Howard Schultz, Starbucks' chief executive – a tough marketing executive raised in Brooklyn's housing projects who has revived the £7bn-a-year company since returning to the helm in early 2008 – is thought to have been behind the Trenta. Mr Schultz has been behind most of the innovations that have turned the company into a multi-national marketing success.

After a visit to Milan in 1983, as the company's new marketing executive he came up with the idea of recreating state-side the popularity of neighbourhood espressos bars where people stopped to chat and sink milk-less shots. Schultz persuaded senior management, which had been selling coffee beans, to sell fresh coffee and hit on the addition of milk, claiming to have discovered the latte in the Italian city of Verona.

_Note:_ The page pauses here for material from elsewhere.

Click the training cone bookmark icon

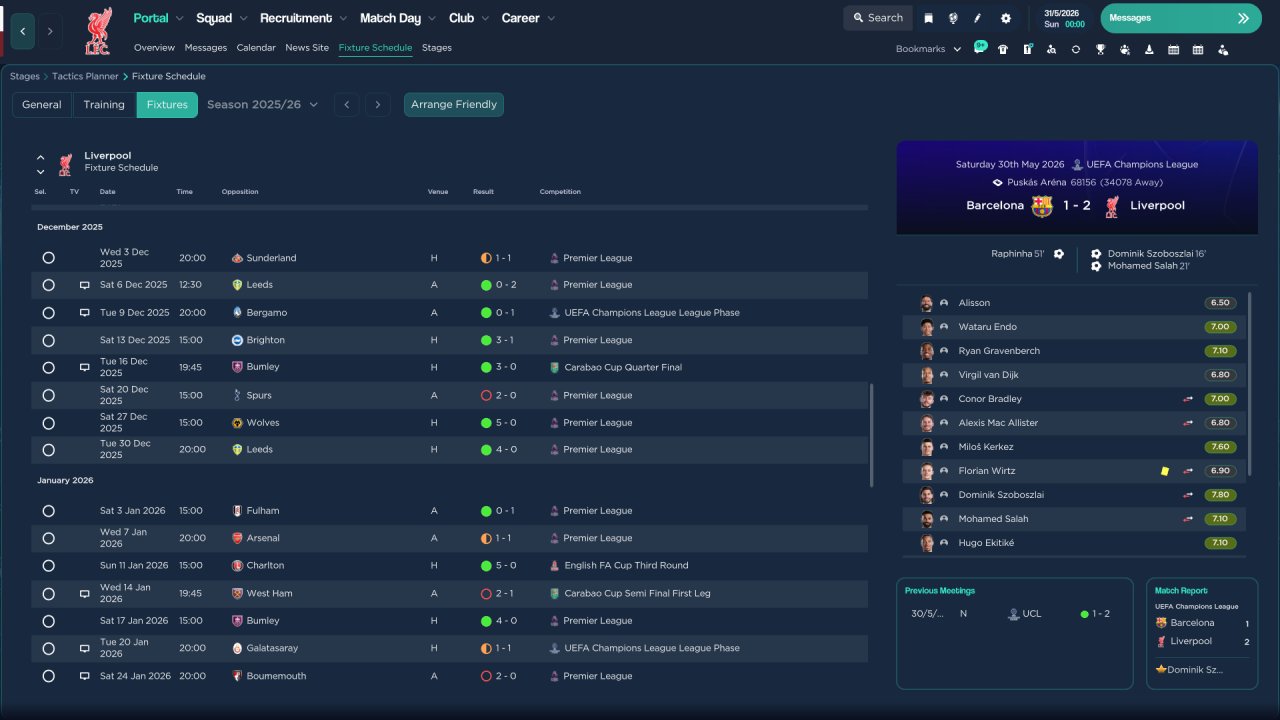(x=1149, y=49)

Mr Schultz's borrowing of Italian words to name the drinks sizes has also paid dividends. "Of course not everyone is thrilled to have to use ridiculous-sounding made-up terms just to get a cup of coffee," wrote Taylor Clark in his even-handed history of the company, Starbucked: a Double Tall Tale of Caffeine, Commerce & Culture. "Some customers stick to 'small', 'medium' and 'large' as a display of personal integrity – but Starbucks-speak works." He added: "Consider this: for which of the following options would you be willing to pay more for: a 'grande caffe misto' or a 'medium coffee with milk'?"

To help customers to navigate its complex and – to the uninitiated – bizarre blend of Italian and marketing, Starbucks once published a 22-page booklet to its orders called Make It Your Drink. Writing for the Washington Post, Alexandra Petri described Trenta as sounding like "one of those hip gender-free monikers for kids ('Jayden, meet Trenta')" or a place where a Second World War summit may have taken place. She quoted Mr Schultz's remark in a memo four years ago that Starbucks had lost some "romance and theatre" and that customers lacked an "intimate experience with the barista". "We understand your worries, but this is ridiculous!"Ms Petri wrote. "Now look at you! Changes to appearance! Changes to diet! Next you'll buy a sports car, take up transcendental meditation, and leave us for someone younger!

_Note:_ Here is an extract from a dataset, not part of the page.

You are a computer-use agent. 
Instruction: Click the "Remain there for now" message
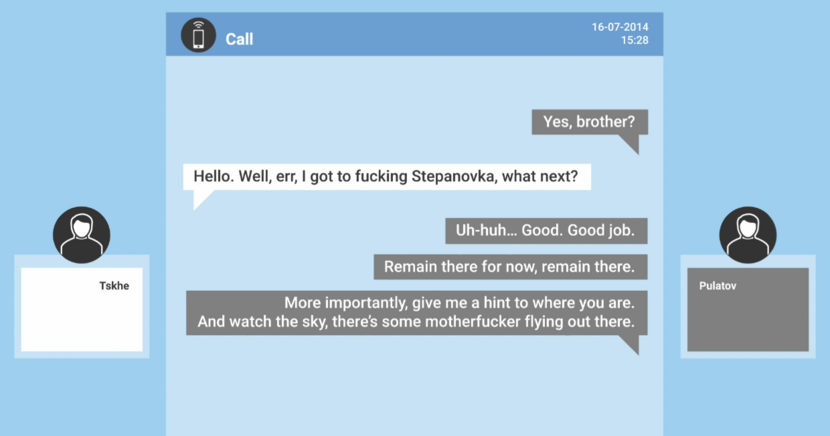(x=510, y=267)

"I know you feel threatened by McDonald's... doing all the things you used to... but cheaper, and with a taste less like cauterized rubber. But the answer is not to try to become McDonald's."

What's in a name?

Starbucks has three main sizes: Tall (354ml – more than half a pint); Grande (473ml), and Venti (561ml – one pint).

The new size, Trenta, is 916ml, or more than one and a half pints. The names are Italian: Grande meaning large, Venti is twenty (the cup is 20 fluid ounces), and Trenta is thirty – for a cup containing 31 fluid ounces. Starbucks trademarked Venti, prompting coffee consultant Bruce Milletto to say: "One day I expect to pick up La Repubblica and learn that Starbucks has purchased the entire Italian language."